Sexualité et défiguration : des théories médicales du XIXe aux théories sexuelles infantiles de la psychanalyse
Type de matériel :
79
La littérature médicale du début du XIXe siècle établissait de façon récurrente un lien entre anatomie et préférences sexuelles. Selon nombre de médecins de cette époque, l’idée de la défiguration corporelle était articulée à des pratiques sexuelles déviantes. Elle était tantôt envisagée comme la cause des désirs interdits, tantôt comme la conséquence physique visible des rapports sexuels illicites. Ces conceptions historiques du corps et du sexe peuvent-elles apporter un éclairage sur certaines expériences recueillies dans la clinique analytique ? Tel est le pari de cet article. En effet, dès lors qu’elles se réfèrent aux désirs refoulés, du moins socialement, ces théorisations anatomo-pathologiques peuvent fonctionner comme un terrain privilégié pour le déploiement des fantasmes inconscients. Chez les médecins du XIXe siècle, l’idée de la défiguration venait rendre visibles les traces des pratiques sexuelles qui devaient rester invisibles en société (masturbation, pédérastie et saphisme). De la même manière, certaines situations cliniques laisseraient penser que le fantasme de défiguration vient donner une forme corporelle à des positions psychiques angoissantes, de par leur contenu sexuel refoulé. Comme si, afin d’être circonscrits et contenus, l’excès et le désordre pulsionnels du retour du refoulé appelaient la construction psychique d’une figure du corps.

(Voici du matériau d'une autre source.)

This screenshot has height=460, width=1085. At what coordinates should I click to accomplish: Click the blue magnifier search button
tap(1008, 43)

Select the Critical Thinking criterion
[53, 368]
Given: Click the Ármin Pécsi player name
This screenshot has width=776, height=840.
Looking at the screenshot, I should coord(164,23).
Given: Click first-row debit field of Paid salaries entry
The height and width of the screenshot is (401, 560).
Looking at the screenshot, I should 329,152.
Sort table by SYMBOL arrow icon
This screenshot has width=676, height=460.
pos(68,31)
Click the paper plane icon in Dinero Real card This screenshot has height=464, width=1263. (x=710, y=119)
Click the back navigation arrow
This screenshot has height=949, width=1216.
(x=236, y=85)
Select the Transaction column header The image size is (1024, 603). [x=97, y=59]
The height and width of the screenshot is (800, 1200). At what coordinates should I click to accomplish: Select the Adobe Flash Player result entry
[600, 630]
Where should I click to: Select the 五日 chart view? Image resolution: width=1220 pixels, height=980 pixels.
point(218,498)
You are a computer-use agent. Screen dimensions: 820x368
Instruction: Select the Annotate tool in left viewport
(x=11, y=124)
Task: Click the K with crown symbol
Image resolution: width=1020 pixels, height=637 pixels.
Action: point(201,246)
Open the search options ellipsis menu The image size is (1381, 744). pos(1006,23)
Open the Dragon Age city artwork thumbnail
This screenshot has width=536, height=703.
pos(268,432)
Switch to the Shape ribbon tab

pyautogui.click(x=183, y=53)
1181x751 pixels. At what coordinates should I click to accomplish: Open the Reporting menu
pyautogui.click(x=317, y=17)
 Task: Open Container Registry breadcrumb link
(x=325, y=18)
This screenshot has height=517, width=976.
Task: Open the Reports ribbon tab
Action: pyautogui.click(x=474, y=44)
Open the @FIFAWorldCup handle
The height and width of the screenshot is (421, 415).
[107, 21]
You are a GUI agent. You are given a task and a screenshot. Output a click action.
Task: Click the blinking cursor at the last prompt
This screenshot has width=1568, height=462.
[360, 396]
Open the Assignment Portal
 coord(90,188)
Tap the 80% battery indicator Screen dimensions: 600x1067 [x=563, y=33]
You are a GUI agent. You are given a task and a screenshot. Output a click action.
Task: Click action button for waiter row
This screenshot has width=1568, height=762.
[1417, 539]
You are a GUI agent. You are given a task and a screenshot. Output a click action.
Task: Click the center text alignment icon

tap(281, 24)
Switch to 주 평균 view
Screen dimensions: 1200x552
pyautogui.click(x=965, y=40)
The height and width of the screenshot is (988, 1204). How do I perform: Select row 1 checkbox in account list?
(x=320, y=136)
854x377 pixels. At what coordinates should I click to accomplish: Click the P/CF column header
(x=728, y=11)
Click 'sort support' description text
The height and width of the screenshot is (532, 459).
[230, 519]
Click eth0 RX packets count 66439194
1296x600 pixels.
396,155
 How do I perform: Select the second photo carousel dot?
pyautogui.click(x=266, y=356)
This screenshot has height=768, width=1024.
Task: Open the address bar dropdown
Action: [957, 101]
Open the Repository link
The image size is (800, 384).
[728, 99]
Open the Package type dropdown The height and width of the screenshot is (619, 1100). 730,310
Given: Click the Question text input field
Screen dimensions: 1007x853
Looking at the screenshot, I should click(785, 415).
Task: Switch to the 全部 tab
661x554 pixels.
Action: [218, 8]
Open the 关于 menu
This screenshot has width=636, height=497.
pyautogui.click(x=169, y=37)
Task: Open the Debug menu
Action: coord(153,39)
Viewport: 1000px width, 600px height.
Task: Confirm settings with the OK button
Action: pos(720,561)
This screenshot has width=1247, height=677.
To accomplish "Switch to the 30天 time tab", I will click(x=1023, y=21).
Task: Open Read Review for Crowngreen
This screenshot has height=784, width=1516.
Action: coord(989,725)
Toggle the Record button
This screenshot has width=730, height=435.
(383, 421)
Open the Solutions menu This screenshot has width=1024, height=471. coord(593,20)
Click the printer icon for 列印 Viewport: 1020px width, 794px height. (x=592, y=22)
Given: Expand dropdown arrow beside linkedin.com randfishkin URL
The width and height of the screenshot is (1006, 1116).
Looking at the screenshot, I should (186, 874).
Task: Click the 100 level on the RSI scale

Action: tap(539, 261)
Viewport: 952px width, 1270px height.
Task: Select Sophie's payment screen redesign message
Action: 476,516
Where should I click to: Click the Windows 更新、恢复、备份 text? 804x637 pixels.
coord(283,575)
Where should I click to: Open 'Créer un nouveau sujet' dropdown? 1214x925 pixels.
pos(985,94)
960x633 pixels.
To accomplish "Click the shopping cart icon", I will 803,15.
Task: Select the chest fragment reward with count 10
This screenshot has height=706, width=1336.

What relationships exist between sexuality and the body images? Medical literature of the early 19th century repeatedly established a link between sexual practices and morphology, between physical attraction and anatomical differences. According to the illustrious doctors of this period, the idea of corporeal disfiguration was often connected to deviant sexual practices. Disfiguration was sometimes imagined as the cause of forbidden desires or the visible physiological consequence of illicit sexual relations. It was as if the so-called “normal” body corresponded to the so-called “normal” sexual practices and vice versa. The deformed body would therefore reflect sexuality which was abnormal, repressed and ungraspable. Can these historical conceptions of the body and sex cast light on certain experiences we encounter in psychoanalytic practice today? That is the goal of this article; in both cases, the image of disfiguration may constitute a bodily figure able to include the excess, strangeness and infraction proper to unconscious sexuality.